WHAT YOU NEED TO DO: Each entry here is to be restated word for word.

INFORMATION PROVIDED: Begin

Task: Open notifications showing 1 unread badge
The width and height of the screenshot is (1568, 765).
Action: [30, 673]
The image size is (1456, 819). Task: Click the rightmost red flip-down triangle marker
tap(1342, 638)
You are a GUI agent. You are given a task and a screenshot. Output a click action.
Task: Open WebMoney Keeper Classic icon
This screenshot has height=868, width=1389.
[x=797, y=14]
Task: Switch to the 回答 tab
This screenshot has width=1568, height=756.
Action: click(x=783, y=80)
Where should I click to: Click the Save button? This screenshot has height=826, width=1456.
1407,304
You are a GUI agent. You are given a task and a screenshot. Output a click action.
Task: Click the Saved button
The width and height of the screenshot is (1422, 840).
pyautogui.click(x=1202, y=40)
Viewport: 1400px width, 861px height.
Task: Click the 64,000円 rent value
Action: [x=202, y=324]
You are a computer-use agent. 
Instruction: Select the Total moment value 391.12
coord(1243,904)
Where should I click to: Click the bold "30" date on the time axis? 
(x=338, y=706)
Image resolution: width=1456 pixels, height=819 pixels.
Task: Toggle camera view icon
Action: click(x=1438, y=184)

INFORMATION PROVIDED: End

TASK SOLUTION:
Task: Open notifications showing 1 unread badge
The width and height of the screenshot is (1568, 765).
Action: [30, 673]
The image size is (1456, 819). Task: Click the rightmost red flip-down triangle marker
tap(1342, 638)
You are a GUI agent. You are given a task and a screenshot. Output a click action.
Task: Open WebMoney Keeper Classic icon
This screenshot has height=868, width=1389.
[x=797, y=14]
Task: Switch to the 回答 tab
This screenshot has width=1568, height=756.
Action: click(x=783, y=80)
Where should I click to: Click the Save button? This screenshot has height=826, width=1456.
1407,304
You are a GUI agent. You are given a task and a screenshot. Output a click action.
Task: Click the Saved button
The width and height of the screenshot is (1422, 840).
pyautogui.click(x=1202, y=40)
Viewport: 1400px width, 861px height.
Task: Click the 64,000円 rent value
Action: [x=202, y=324]
You are a computer-use agent. 
Instruction: Select the Total moment value 391.12
coord(1243,904)
Where should I click to: Click the bold "30" date on the time axis? 
(x=338, y=706)
Image resolution: width=1456 pixels, height=819 pixels.
Task: Toggle camera view icon
Action: click(x=1438, y=184)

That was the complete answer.